EXIT

A scorrere la line up, è giusto uno dei titani che si aggirano fra l’Europa, a livello di festival – stessa potenza di fuoco di Sziget, Benicassim, eccetera. Butta via. Inoltre, c’è forse ancora più attenzione alla componente danzettara, il che non guasta mai. In realtà l’Exit di Novi Sad, gradevole città un centinaio di chilometri a nord di Belgrado, Serbia, ha un paio di carte in più da giocarsi, carte non indifferenti.

Una è la location: la seconda fortezza più grande d’Europa (con in più uno dei lati che domina il Danubio, la vista è mozzafiato), con la conseguenza che i vari palchi – una ventina e passa – sono incastonati in mezzo a bastioni, ponti levatoi, fossati spettacolari e altro ancora.
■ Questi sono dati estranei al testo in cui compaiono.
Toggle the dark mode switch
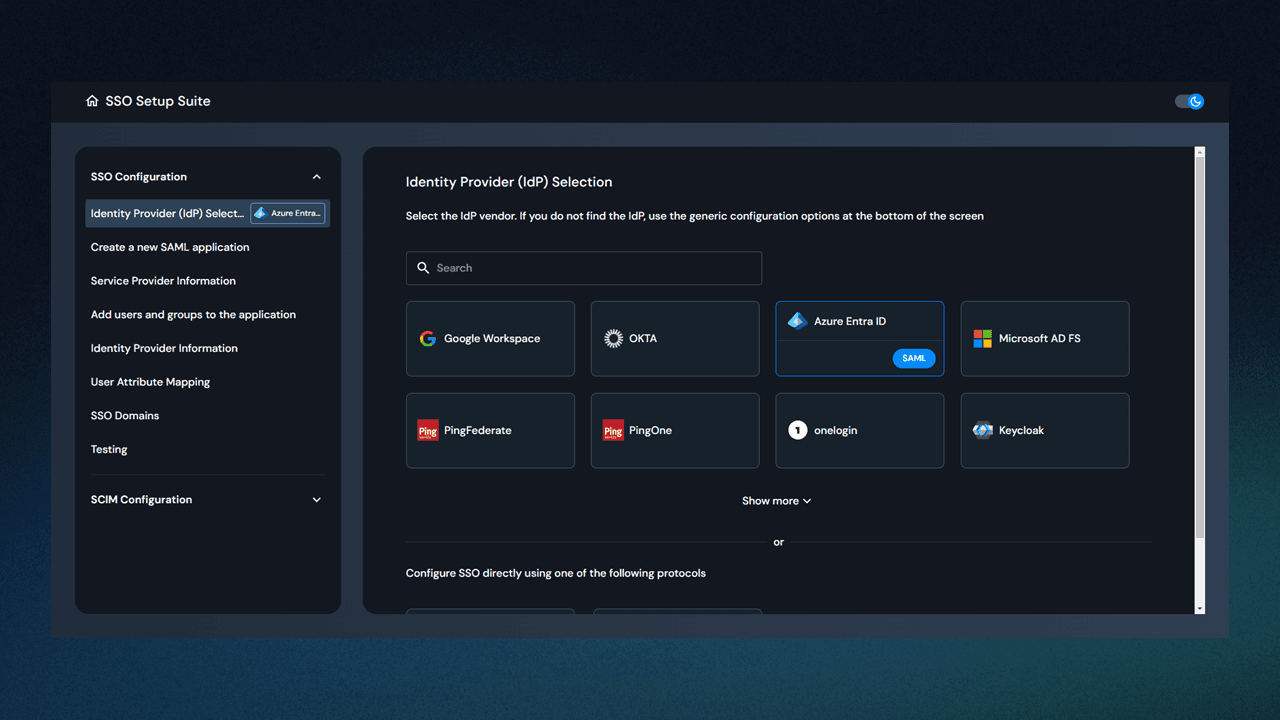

Due è la storia: bisogna tornare indietro ai tempi dell’odioso Slobodan Milosevic, del suo grigio regime semi-dittatoriale e di quando l’opposizione civile tentava tutti i modi non violenti e più fantasiosi per opporvisi. Uno fu immaginarsi una non stop di concerti di tre mesi e passa al motto di “Finché non te ne vai, noi continuiamo!” (da cui appunto “Exit”: come a dire Slobodan vattene, esci dalla nazione). Nel breve vinse Slobo: festival chiuso, gli organizzatori in cella per qualche giorno. Nel lungo, Milosevic ha avuto la fine che si è meritato (fra le mura di un carcere) ed Exit invece dopo aver stretto una partnership con soci anglosassoni è uno dei più grandi e più bei festival d’Europa.

C’è in realtà pure una terza carta, e chiunque sia un po’ intossicato da certe attitudini italiane troppo inclini all’apparenza più che alla sostanza non può che gioirne – le persone sono lì prima di tutto per ascoltare musica, incredibile ma vero. All’Est Europa c’è una fame di cultura notevolissima, ancora non “drogata” da hipsterismi, dall’ansia di riconoscersi in tribù stilistiche più o meno elitarie ed altezzose, dall’insensata urgenza di percorrere il tunnel del divertimento a mille all’ora. Il consiglio allora è di andarci, ad Exit, eccome. E di farlo dando magari un occhio non solo ai soliti nomi – per poi farsi belli al ritorno con gli amici “…ho visto Arcade Fire e Portishead e tu no” – ma scandagliando pure con attenzione i palchi dove ci sono le proposte dell’area balcanica. Gruppi fuffa ce ne sono pure lì, ma è facile e frequente scoprire delle gemme a noi assolutamente ignote.